SFAS No. 157 defines fair value, establishes a
framework for measuring fair value in generally accepted
accounting principles and expands disclosure about fair value
measurements. This Statement applies under other accounting
pronouncements that require or permit fair value measurements,
the FASB having previously concluded in those accounting
pronouncements that fair value is the relevant measurement
attribute. Accordingly, this Statement does not require any new
fair value measurements. SFAS No. 157 is effective for
fiscal years beginning after December 15, 2007, or fiscal
year 2008 for the Company. The adoption of
SFAS No. 157 is not expected to have a material impact
on the Companys results of operations or cash flows.
In February 2007, the FASB issued SFAS No. 159,
The Fair Value Option for Financial Assets and Financial
Liabilities Including an Amendment of FASB Statement
No. 115. SFAS No. 159 permits entities to
choose to measure many financial instruments and certain other
items at fair value.
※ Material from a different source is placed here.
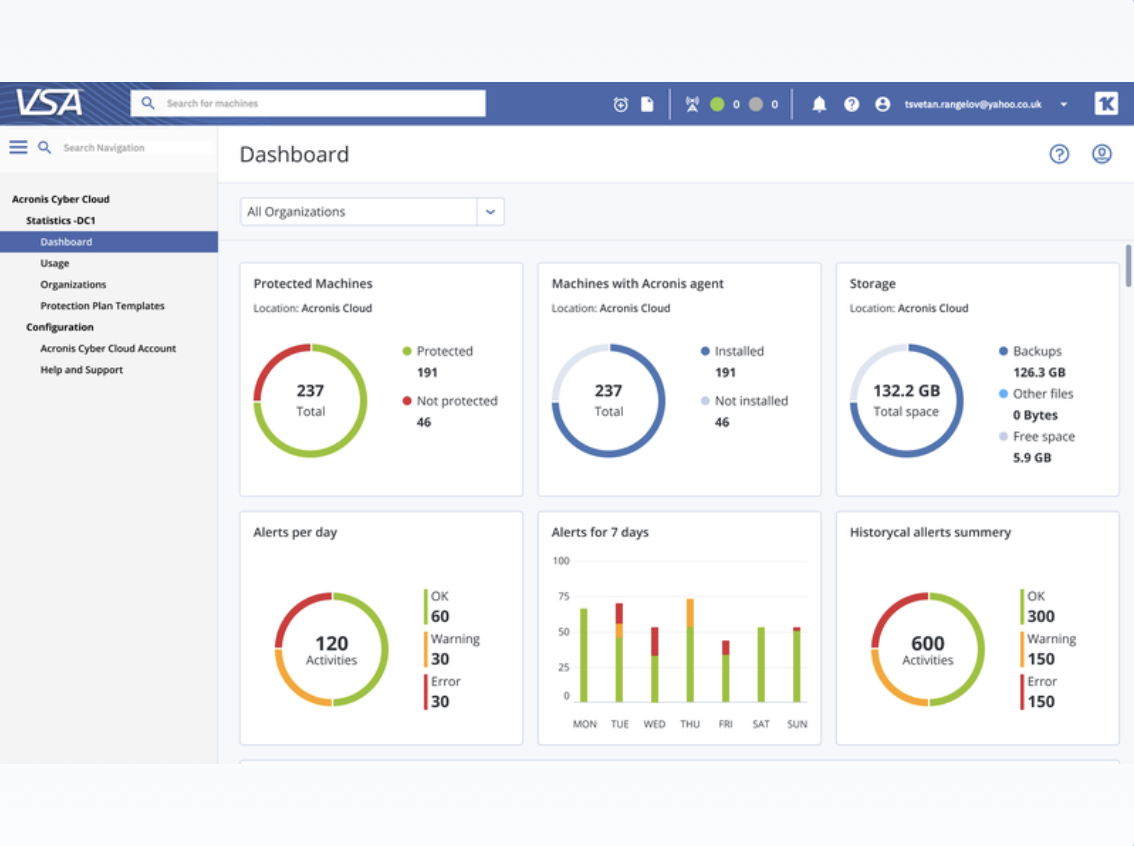This screenshot has width=1134, height=846.
Task: Click the antenna signal status icon
Action: point(692,104)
Unrealized gains and losses on items for
which the fair value option has been elected will be recognized
in earnings at each subsequent reporting date.
SFAS No. 159 is effective for financial statements
issued for fiscal years beginning after November 15, 2007,
which is the year beginning January 1, 2008 for the
Company. The adoption of SFAS No. 159 is not expected
to have a material impact on the Companys results of
operations or cash flows.
In December 2007, the FASB issued SFAS No. 141R
(revised 2007), Business Combinations, which
replaces SFAS No 141. SFAS 141R establishes the
principles and requirements for how an acquirer:
(i) recognizes and measures in its financial statements the
identifiable assets acquired, the liabilities assumed, and any
noncontrolling interest in the acquiree; (ii) recognizes
and measures the goodwill acquired in the business combination
or a gain from a bargain purchase; and (iii) determines
what information to disclose to enable users of the financial
statements to evaluate the nature and financial effects of the
business combination. SFAS 141R makes some significant
changes to existing accounting practices for acquisitions.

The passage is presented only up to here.